Die Ukraine verzeichnet in den Kämpfen mit der russischen Armee Tag für Tag "bis zu 100 getötete Soldaten und bis zu 500 verwundete" Soldaten. Der ukrainische Verteidigungsminister Oleksij Resnikow erklärte, die Lage an den Frontlinien in der östlichen Donbass-Region sei schwierig.

"Der Kreml übt weiter Druck mit schierer Masse aus, gerät ins Stolpern, stößt auf starken Widerstand und erleidet hohe Verluste", hieß es in der in Onlinediensten veröffentlichten Erklärung Resnikows. Der ukrainische Präsident Wolodymyr Selenskyj hatte die Zahl der täglich getöteten ukrainischen Soldaten Anfang Juni mit 60 bis 100 beziffert.

Insbesondere rund um die Städte Sjewjerodonezk und Lyssytschansk liefern sich beide Seiten derzeit heftige Gefechte im Donbass. Es sind die letzten Städte der Region Luhansk, die Russland noch nicht erobert hat. Sjewjerodonezk steht nach Angaben des Gouverneurs von Luhansk, Serhij Gajdaj, vom Mittwoch mittlerweile "weitgehend" unter russischer Kontrolle. Die Nachbarstadt Lyssytschansk werde hingegen noch vollständig von der ukrainischen Armee kontrolliert.

"Sie zerstören alle Häuser in Sjewjerodonezk"

Die Einnahme der beiden Städte würde Moskau den Vormarsch auf die Großstadt Kramatorsk in der Region Donezk ermöglichen. Der Kreml käme damit seinem Ziel der vollständigen Eroberung des Donbass einen entscheidenden Schritt näher.

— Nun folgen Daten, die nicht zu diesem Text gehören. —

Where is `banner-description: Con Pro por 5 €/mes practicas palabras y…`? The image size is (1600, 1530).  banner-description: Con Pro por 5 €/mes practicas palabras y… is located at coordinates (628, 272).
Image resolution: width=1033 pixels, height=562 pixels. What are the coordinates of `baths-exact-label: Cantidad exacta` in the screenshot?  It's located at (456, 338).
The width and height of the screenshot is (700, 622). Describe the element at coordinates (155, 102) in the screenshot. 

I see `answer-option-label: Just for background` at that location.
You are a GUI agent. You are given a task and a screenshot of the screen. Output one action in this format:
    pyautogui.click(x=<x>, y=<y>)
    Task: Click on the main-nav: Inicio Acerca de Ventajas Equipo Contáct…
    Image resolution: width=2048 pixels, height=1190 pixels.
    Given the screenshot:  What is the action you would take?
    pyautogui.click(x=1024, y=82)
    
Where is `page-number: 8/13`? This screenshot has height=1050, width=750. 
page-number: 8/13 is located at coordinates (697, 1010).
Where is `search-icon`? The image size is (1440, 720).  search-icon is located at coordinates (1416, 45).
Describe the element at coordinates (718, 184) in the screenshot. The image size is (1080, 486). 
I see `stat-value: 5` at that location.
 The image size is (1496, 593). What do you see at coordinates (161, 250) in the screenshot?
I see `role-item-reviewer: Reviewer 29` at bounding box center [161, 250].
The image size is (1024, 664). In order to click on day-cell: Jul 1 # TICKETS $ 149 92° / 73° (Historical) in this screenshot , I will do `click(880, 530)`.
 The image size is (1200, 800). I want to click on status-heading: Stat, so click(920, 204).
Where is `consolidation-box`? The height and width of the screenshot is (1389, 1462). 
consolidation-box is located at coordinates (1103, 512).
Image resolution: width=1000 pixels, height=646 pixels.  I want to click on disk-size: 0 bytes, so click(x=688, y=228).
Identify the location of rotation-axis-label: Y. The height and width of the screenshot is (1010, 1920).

Auch nach den Worten Selenskyjs entscheidet sich das Schicksal der Donbass-Region in Sjewjerodonezk. "Dies ist eine sehr harte, sehr schwierige Schlacht", sagte Selenskyj in einer Videobotschaft am Mittwochabend. Selenskyj berichtete von schweren Kämpfen in Sjewjerodonezk. Es handele sich wahrscheinlich um eine der schwierigsten Schlachten in diesem Krieg. In Sjewjerodonezk entscheide sich "in vielerlei Hinsicht das Schicksal unseres Donbass", fügte er hinzu.

"Die Russen schießen auf alles, sie zerstören alle Häuser in Sjewjerodonezk, mit Panzern, mit Artillerie", erklärte Gajdaj am Mittwoch. Nur das Industriegebiet "gehört noch immer uns". Allerdings könnte die Ukraine die Stadt mit westlichen Waffensystemen schnell wieder unter ihre Kontrolle bringen, erklärte Gajdaj am heutigen Donnerstag. Sobald die ukrainische Armee über Artillerie mit großer Reichweite verfüge, könnten ukrainische Spezialkräfte "die Stadt in zwei bis drei Tagen säubern".